A singles event with a cocktail party-type atmosphere is also sometimes referred to as a mixer. However, the term "mixer" can also refer to a networking event in general and not just one geared towards singles.

==Logistics==
Singles' events are run by organizations focused on building stability in their areas, such as religious organizations and community groups.

Some local businesses, sports teams, and cultural establishments also hold singles events.

The themes of singles events can cover a broad spectrum. These can include, for example, ski trips, Academy Award viewing parties, dinners, holiday parties, art gallery visits, and Valentine's Day mixers.

Some single events are the Christmas Eve parties targeted at young Jewish singles in major cities in North America, particularly the Matzo Ball and its large city competitors.

Singles' events have been an area of particular growth in singles-related commerce.

==Praise==
Singles events have been praised as "ideal settings for meeting people" because attendees are ostensibly present to meet someone and are open to the idea of becoming romantically attached.

==Criticisms==
===General===
The attendees of singles events have been criticized as "needy folks without a lot to offer". Dating via religious-sponsored singles events has been criticized for fostering invasion of daters' privacy and undue expectations.
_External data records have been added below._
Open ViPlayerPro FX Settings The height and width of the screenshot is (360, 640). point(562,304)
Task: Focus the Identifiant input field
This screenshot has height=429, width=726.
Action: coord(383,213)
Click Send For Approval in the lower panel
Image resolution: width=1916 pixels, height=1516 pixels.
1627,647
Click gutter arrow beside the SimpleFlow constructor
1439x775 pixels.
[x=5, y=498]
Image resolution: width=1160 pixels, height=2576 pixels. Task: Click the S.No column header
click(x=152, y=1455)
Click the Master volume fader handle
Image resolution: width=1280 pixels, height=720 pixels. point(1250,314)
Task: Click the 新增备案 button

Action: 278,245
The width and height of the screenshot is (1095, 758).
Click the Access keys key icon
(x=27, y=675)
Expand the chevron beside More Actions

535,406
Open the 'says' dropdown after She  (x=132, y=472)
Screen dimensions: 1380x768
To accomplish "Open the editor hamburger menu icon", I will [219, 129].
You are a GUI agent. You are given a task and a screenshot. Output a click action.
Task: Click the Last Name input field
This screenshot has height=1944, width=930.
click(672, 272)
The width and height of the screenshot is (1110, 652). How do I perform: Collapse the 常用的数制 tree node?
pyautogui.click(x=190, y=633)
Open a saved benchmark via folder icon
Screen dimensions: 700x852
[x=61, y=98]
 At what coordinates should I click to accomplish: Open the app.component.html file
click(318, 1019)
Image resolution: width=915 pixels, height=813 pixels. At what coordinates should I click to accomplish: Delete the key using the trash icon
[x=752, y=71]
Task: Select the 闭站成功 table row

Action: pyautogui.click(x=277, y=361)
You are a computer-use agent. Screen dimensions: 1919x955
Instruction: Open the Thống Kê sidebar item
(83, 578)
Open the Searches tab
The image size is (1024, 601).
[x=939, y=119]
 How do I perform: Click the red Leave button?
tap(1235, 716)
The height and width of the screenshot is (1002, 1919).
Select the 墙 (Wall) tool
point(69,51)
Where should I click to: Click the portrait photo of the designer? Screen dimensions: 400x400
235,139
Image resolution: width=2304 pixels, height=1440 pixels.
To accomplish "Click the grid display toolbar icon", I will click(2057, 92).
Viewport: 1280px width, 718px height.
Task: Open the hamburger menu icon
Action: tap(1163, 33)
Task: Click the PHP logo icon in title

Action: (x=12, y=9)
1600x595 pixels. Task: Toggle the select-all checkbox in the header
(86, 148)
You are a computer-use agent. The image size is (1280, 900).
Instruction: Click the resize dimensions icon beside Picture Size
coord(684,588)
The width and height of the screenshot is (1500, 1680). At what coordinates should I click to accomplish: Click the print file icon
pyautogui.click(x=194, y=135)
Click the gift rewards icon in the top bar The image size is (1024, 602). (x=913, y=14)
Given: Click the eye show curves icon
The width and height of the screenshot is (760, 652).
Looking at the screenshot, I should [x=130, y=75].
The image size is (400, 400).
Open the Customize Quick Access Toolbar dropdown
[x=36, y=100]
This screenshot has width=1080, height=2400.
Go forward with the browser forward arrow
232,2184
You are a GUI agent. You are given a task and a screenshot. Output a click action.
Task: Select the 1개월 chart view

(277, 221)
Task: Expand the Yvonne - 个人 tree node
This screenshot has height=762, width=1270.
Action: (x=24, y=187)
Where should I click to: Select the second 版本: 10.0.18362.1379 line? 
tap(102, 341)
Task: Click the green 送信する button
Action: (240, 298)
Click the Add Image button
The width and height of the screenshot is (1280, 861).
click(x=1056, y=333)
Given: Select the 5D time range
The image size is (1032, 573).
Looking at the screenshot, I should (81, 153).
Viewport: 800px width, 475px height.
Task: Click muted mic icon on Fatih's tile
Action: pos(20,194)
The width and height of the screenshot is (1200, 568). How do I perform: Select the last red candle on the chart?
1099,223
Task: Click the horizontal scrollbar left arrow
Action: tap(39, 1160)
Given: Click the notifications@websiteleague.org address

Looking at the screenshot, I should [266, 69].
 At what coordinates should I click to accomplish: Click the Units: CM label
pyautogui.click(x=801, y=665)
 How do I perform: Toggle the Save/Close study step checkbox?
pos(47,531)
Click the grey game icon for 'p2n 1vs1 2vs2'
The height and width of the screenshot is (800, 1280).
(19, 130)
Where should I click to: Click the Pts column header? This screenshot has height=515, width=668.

Sex ratios of singles events have been criticized, with many either having too many women or too many men depending on location or targeted race, age, and income groups. As a result, many events often have a policy to even out sex ratios before the event starts.

===Meet/meat market===

Singles events, including those organized by religious organizations, have been criticized for frequently being meet/meat markets—places where attendees are rapidly sizing up members of the opposite sex with objectifying criteria, such as attractiveness, wealth, and fashion sense, before taking the time to get to know attendees on a deeper level.

By the 1970s, singles events had developed a reputation as a "ritual of lies and mistrust", replete with men in search of casual sex, cold and unfriendly women, and frequent misunderstandings.

The nature of meet markets has changed dramatically since the 1980s, becoming more inviting, and the term itself has largely become value-neutral or positive.

===Naming and 'Young Professionals' events===

The stigma that developed in the 1970s around singles events led some organizations to switch to the euphemism "young professionals events". (However other organizations specifically for young professionals insist that they are not "singles groups".)